*Required work:* Could you copy exactly the lines from the one containing "You are a computer-use agent." through the last line of the records below, leaving out any pictures?

*Information given:*
::::::

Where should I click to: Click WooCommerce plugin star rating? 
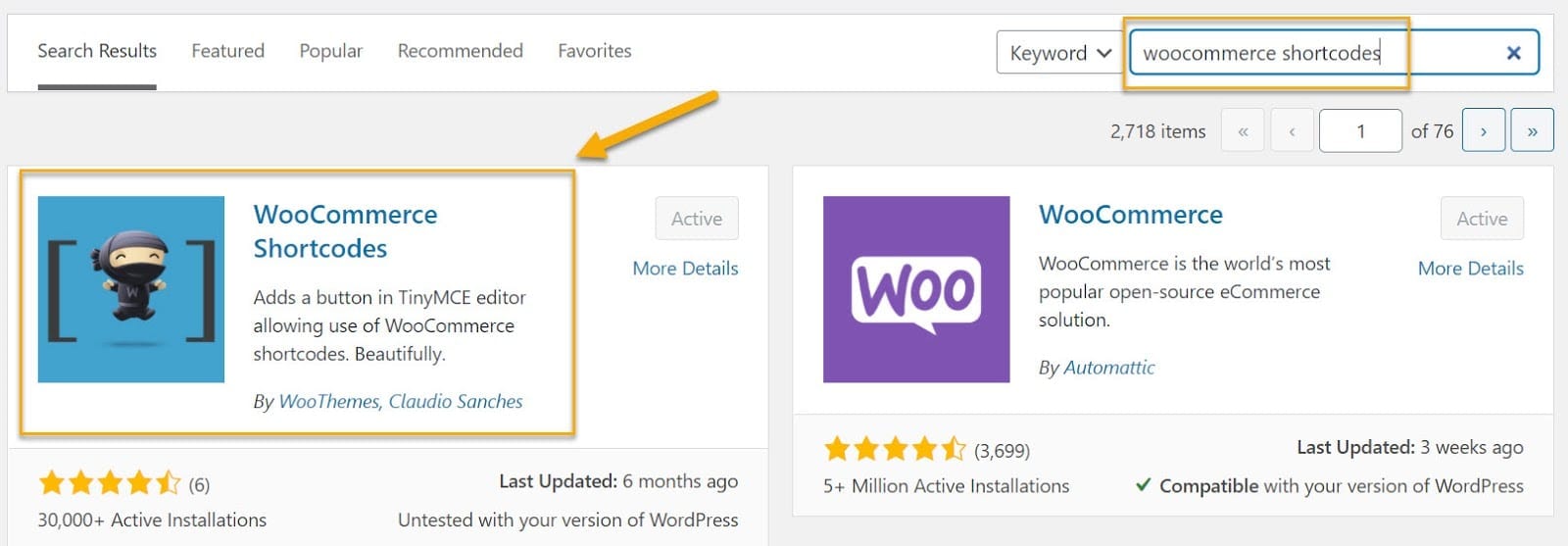[x=895, y=450]
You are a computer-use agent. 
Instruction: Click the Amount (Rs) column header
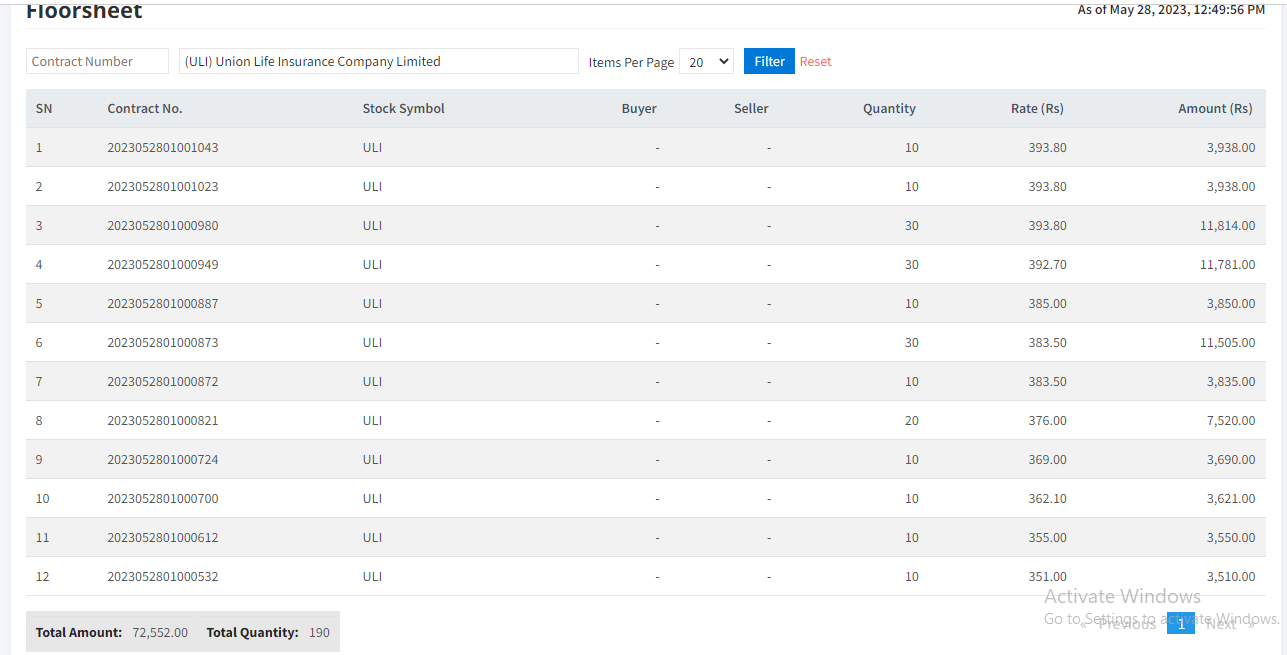tap(1215, 108)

::::::

*Task output:*
You are a computer-use agent. 
Instruction: Click the Amount (Rs) column header
tap(1215, 108)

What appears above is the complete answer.